_WHAT THE EXERCISE ASKS_: Write out as a numbered list the lines of the listing, starting with the line that contains "Screen dimensions: 1078x1120" and going on through the line that contains "Looking at the screenshot, I should tap(451, 383).", leaving out blank lines.
/---
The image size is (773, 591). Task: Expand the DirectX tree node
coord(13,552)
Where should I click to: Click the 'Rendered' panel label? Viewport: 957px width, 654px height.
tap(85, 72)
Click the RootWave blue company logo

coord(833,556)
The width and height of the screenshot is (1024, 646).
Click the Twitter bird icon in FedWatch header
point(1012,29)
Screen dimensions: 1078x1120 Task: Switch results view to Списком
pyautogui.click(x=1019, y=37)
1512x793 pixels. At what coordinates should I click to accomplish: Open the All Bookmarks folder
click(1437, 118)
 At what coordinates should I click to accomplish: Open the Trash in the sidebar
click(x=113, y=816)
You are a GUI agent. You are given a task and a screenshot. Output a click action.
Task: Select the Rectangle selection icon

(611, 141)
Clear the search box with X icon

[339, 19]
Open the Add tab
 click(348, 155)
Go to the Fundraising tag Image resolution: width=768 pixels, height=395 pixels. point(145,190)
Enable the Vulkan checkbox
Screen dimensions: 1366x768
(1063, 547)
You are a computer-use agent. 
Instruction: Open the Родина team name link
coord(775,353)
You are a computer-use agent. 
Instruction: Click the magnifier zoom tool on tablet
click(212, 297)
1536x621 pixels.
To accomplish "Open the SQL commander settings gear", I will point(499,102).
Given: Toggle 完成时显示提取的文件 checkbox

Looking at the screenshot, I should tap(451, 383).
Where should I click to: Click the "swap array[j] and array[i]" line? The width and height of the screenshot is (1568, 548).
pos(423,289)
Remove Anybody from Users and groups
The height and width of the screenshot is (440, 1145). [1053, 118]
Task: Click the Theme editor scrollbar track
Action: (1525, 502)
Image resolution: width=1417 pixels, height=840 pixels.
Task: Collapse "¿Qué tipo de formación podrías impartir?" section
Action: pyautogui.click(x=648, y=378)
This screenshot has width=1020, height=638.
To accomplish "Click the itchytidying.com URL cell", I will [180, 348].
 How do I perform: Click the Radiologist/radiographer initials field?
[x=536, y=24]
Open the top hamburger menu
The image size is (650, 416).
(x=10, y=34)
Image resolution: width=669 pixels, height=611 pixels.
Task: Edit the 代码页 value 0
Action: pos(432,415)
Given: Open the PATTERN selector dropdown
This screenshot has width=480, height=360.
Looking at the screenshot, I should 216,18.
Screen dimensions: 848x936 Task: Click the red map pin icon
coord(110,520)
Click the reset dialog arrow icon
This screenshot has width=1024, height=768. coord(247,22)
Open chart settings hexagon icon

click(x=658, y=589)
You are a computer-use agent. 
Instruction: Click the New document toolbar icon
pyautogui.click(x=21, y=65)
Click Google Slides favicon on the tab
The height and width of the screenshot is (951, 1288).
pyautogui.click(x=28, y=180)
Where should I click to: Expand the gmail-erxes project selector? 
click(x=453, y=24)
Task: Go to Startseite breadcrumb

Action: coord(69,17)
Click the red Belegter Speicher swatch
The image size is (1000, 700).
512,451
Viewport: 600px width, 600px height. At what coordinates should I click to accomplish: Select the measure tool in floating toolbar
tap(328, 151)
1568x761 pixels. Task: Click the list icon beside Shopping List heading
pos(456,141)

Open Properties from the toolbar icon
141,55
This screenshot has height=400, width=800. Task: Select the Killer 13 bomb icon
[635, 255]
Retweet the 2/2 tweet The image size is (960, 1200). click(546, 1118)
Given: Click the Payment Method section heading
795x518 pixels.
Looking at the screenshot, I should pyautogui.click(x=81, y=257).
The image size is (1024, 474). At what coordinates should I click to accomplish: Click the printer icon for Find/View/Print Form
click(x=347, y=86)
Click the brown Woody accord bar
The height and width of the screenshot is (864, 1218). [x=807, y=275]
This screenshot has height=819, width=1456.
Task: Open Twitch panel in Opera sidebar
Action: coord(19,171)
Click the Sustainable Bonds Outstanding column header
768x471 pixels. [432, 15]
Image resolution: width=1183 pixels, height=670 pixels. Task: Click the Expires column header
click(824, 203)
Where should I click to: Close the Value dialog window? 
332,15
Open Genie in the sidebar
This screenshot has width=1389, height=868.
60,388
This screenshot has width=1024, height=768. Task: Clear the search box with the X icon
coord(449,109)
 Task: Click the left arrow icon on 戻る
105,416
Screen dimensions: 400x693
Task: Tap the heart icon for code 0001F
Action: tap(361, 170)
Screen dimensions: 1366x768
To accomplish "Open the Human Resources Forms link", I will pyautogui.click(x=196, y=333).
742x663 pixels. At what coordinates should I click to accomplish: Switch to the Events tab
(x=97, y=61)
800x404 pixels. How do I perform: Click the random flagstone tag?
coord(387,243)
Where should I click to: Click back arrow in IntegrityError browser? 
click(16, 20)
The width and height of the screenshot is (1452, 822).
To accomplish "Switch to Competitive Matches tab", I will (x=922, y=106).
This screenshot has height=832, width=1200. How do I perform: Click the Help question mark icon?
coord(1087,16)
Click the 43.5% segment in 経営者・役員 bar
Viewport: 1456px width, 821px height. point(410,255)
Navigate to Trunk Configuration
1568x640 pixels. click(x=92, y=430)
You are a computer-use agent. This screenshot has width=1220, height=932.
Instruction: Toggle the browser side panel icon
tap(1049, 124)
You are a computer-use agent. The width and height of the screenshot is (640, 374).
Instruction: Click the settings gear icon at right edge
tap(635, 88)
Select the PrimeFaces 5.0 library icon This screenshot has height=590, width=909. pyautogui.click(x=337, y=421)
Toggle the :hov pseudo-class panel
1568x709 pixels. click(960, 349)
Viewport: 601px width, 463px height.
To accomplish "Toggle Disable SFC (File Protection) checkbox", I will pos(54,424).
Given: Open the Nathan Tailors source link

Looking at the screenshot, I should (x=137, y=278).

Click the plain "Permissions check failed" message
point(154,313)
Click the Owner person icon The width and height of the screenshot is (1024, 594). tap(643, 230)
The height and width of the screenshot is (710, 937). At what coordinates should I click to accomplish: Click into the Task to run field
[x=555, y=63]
\---
_RIGHT ANSWER_:
1. Screen dimensions: 1078x1120 Task: Switch results view to Списком
2. pyautogui.click(x=1019, y=37)
3. 1512x793 pixels. At what coordinates should I click to accomplish: Open the All Bookmarks folder
4. click(1437, 118)
5.  At what coordinates should I click to accomplish: Open the Trash in the sidebar
6. click(x=113, y=816)
7. You are a GUI agent. You are given a task and a screenshot. Output a click action.
8. Task: Select the Rectangle selection icon
9. (611, 141)
10. Clear the search box with X icon
11. [339, 19]
12. Open the Add tab
13.  click(348, 155)
14. Go to the Fundraising tag Image resolution: width=768 pixels, height=395 pixels. point(145,190)
15. Enable the Vulkan checkbox
16. Screen dimensions: 1366x768
17. (1063, 547)
18. You are a computer-use agent. 
19. Instruction: Open the Родина team name link
20. coord(775,353)
21. You are a computer-use agent. 
22. Instruction: Click the magnifier zoom tool on tablet
23. click(212, 297)
24. 1536x621 pixels.
25. To accomplish "Open the SQL commander settings gear", I will point(499,102).
26. Given: Toggle 完成时显示提取的文件 checkbox
27. Looking at the screenshot, I should tap(451, 383).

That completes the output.